# Consignes
1) Recopiez fidèlement le passage de l'article sur la dette publique et les retraites qui commence par « À en croire » et se termine par « la fonction publique). ».
2) D'après l'article sur la dette publique et les retraites, quel montant représentent les dépenses de retraites ?
3) Rédigez la suite de l'article sur la dette publique et les retraites, en reprenant après sa dernière phrase.

# Texte source
Le gouvernement lorgne sur l’argent des retraites du privé

argent

Bruno Lemaire a le sens de l’humour dilaté comme jamais. Il en faut une bonne dose, en effet, quand on est depuis six ans ministre de l’Économie sous la présidence d’Emmanuel Macron, pour oser donner des leçons sur la dette publique. Dans un entretien ahurissant donné à France-Info, le 25 juillet, le petit maître de Bercy a professé « qu'une dette trop lourde, c'est insupportable, et que c’est un danger pour la nation française ». Qui croirait que, depuis qu’il est à Bercy, la dette publique a crû de 800 milliards d’euros en six ans, soit une augmentation de 27 % ! Elle dépasse, aujourd’hui, 3.000 milliards d’euros. La main sur le cœur et le portefeuille, le ministre s’en émeut et veut, pour sortir du rouge, « récupérer », en 2024, la moitié de la trésorerie détenue par les opérateurs d’État (CNRS, Pôle emploi, etc.), soit un peu moins de 1,3 milliard d’euros au total. En regard, les seuls intérêts de la dette s’élèvent à 41 milliards, en 2023, et augmenteraient jusqu’à 71,2 milliards en 2027 !

À en croire Le Maire, cette charge constituerait aujourd’hui le premier poste de dépenses de l’État. Il en omet un autre : les dépenses de retraites, qui « pèsent » quelque 338 milliards d’euros. Et c’est justement du côté des retraites que le gouvernement pourrait bien être tenté de chercher de quoi combler ses déficits (à commencer par ceux des régimes de la fonction publique).

# Extrait source
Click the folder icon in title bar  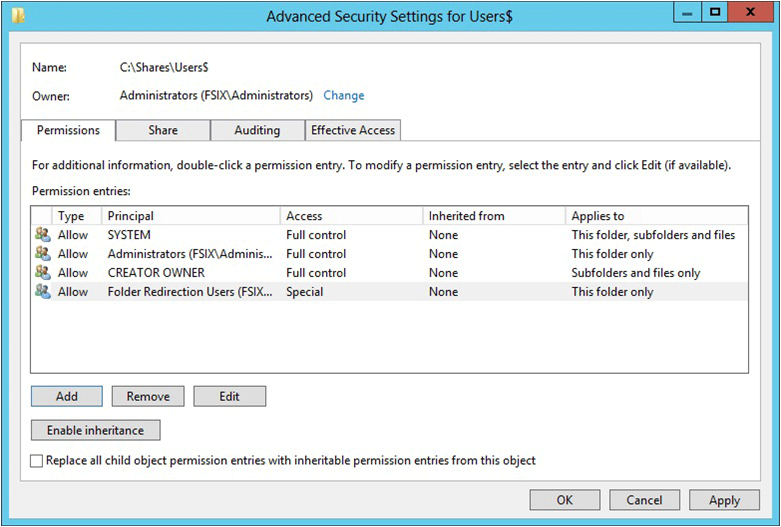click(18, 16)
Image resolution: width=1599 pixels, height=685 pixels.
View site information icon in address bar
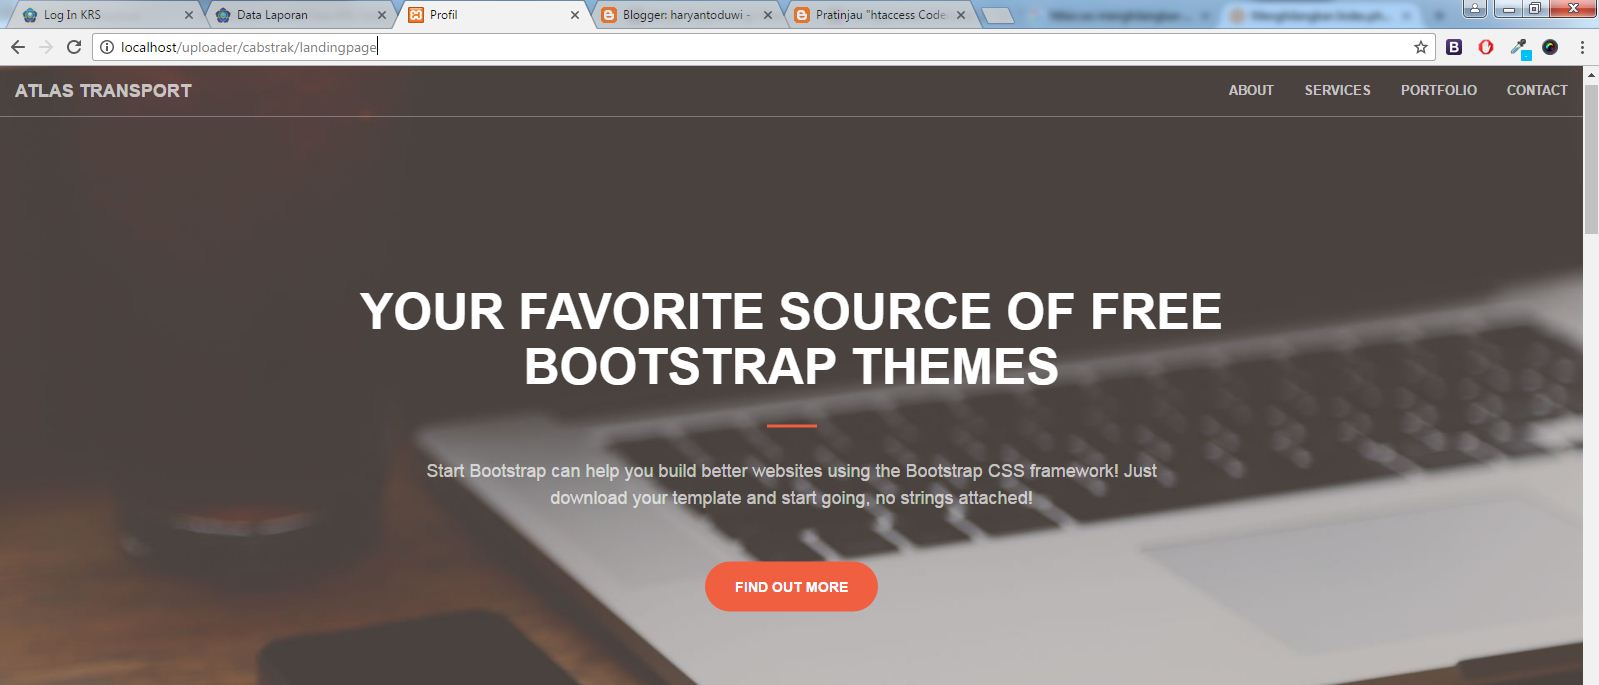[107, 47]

# Résultats finaux
1)
À en croire Le Maire, cette charge constituerait aujourd’hui le premier poste de dépenses de l’État. Il en omet un autre : les dépenses de retraites, qui « pèsent » quelque 338 milliards d’euros. Et c’est justement du côté des retraites que le gouvernement pourrait bien être tenté de chercher de quoi combler ses déficits (à commencer par ceux des régimes de la fonction publique).

2) Les dépenses de retraites pèsent quelque 338 milliards d'euros.

3)
L’Agirc-Arrco, régime de retraite complémentaire des salariés du privé, dispose de près de 68 milliards d’euros de réserve de financement, ce qui n’est pas considérable au regard des pensions de retraite versées chaque année (86,5 milliards d’euros en 2022), mais représente pour l’État une manne alléchante. Les organisations partitaires gestionnaires du régime ne l’ignorent pas et s’en inquiètent. Selon La Dépêche, des « responsables d'employeurs » soupçonnent le gouvernement de vouloir « utiliser cet argent afin de financer de nouvelles dépenses liées à la réforme des retraites ». Le quotidien toulousain citait, au mois de juillet, l’ancien président du MEDEF, Geoffroy Roux de Bézieux, ou le vice-président de la Confédération des petites et moyennes entreprises, Éric Chevée, qui demandait au gouvernement de « clarifier ses intentions ».

Or, les réserves de l’Agirc-Arrco résultent des prélèvements opérés sur les cotisants. L’appropriation par l’État de cet argent et son utilisation à d’autres fins que le paiement des pensions des retraités affiliés à ce régime constitueraient donc une spoliation flagrante.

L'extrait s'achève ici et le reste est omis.